9.14 The water pressure in the return pipelines of water heating networks of open heating systems during the non-heating period, as well as in the supply and circulation pipelines of hot water supply networks, should be taken at least 0.05 MPa greater than the static pressure of hot water supply systems to consumers.
9.15 The pressure and temperature of water in the suction network pipes, make-up, booster and mixing pumps should not be lower than the cavitation pressure and should not exceed those permitted by the strength conditions of the pump designs.
9.16 The pressure of network pumps should be determined for the heating and non-heating periods and taken equal to the sum of pressure losses in installations at the heat source, in the supply and return pipelines from the heat source to the most distant consumer and in heat-using consumer installations (including losses in heating points and pumping stations) with total estimated water consumption.

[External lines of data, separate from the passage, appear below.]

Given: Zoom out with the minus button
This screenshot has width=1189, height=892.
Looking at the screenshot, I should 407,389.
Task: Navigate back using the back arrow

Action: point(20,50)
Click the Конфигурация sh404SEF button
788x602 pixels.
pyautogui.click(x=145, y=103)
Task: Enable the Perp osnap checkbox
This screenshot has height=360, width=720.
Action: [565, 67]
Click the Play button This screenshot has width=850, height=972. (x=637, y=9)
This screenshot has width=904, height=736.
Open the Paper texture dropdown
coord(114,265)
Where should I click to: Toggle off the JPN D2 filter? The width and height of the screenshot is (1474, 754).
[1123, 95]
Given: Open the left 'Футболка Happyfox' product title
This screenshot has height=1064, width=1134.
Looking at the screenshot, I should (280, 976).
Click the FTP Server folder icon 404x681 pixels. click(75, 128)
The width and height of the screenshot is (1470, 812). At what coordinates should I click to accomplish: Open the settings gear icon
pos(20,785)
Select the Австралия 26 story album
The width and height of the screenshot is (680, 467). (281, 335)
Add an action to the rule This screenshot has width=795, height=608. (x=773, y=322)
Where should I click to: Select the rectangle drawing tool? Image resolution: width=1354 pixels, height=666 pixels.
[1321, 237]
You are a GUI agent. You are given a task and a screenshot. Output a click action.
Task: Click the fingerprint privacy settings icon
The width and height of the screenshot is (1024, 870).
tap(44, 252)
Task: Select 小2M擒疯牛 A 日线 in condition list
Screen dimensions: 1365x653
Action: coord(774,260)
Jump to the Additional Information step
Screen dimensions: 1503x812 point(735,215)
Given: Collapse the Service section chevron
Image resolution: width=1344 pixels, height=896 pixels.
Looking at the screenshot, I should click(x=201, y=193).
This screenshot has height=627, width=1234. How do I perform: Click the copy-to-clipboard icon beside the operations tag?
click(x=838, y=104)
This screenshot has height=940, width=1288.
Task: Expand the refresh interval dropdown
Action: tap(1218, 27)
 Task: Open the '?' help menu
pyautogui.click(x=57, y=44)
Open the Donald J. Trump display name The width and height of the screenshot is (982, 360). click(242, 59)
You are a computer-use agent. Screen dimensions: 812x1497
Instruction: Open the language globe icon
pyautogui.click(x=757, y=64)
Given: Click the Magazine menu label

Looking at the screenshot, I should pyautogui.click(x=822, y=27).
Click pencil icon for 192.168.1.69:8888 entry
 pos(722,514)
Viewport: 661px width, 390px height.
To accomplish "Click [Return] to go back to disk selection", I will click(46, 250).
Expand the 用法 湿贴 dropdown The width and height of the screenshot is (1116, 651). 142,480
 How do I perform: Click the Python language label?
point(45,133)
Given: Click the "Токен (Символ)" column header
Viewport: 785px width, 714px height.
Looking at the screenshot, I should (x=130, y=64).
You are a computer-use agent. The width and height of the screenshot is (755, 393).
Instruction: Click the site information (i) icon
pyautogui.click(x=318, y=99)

The pressure of booster pumps on the supply and return pipelines should be determined using piezometric graphs at maximum water flow rates in the pipelines, taking into account hydraulic losses in equipment and pipelines. Hydraulic calculations of pipelines should be carried out as given in Appendices B and C.
9.17 The pressure of make-up pumps should be determined from the conditions for maintaining static pressure in water heating networks and checked for the operating conditions of network pumps during the heating and non-heating periods.
It is allowed to provide for the installation of separate groups of make-up pumps with different pressures for heating, non-heating periods and for static mode.
9.18 The supply (performance) of working make-up pumps at the heat source in closed heat supply systems should be taken equal to the water flow to compensate for losses of network water from the heating network and at heat-using consumer installations, and in open systems - equal to the sum of the maximum water flow for hot water supply and water flow for compensation for losses.
9.19 The pressure of mixing pumps should be determined by the greatest pressure difference between the supply and return pipelines.
9.20 The number of pumps should be taken:
— network — at least two, one of which is a backup; with five working network pumps in one group, a backup pump may not be installed;
- booster and mixing pumps (in heating networks) - at least three, one of which is a backup pump, and a backup pump is provided regardless of the number of working pumps;
- make-up - in closed heat supply systems at least two, one of which is a backup, in open systems - at least three, one of which is also a backup;
— in the nodes of dividing the water heating network into zones (in the cutting nodes), it is allowed to install one make-up pump without a reserve in closed heat supply systems, and in open systems - one working and one reserve.
The number of pumps is determined taking into account their joint work on the heating network.
9.21 When determining the pressure of network pumps, the pressure drop at the input of two-pipe water heating networks into buildings (with elevator connection of consumer heating systems) should be taken equal to the sum of the calculated pressure losses at the input and in the heating system with a coefficient of 1.5, but not less than 0.15 MPa. It is recommended to throttle the excess pressure at the entrance to the buildings at the heating points of the buildings.
9.22 When designing a central heating system with a heat consumption of more than 100 MW, it is necessary to determine the need for an integrated protection system that prevents the occurrence of water hammer and unacceptable pressures in the equipment of water heating installations of heat sources, in heating networks, and heat-using installations of consumers.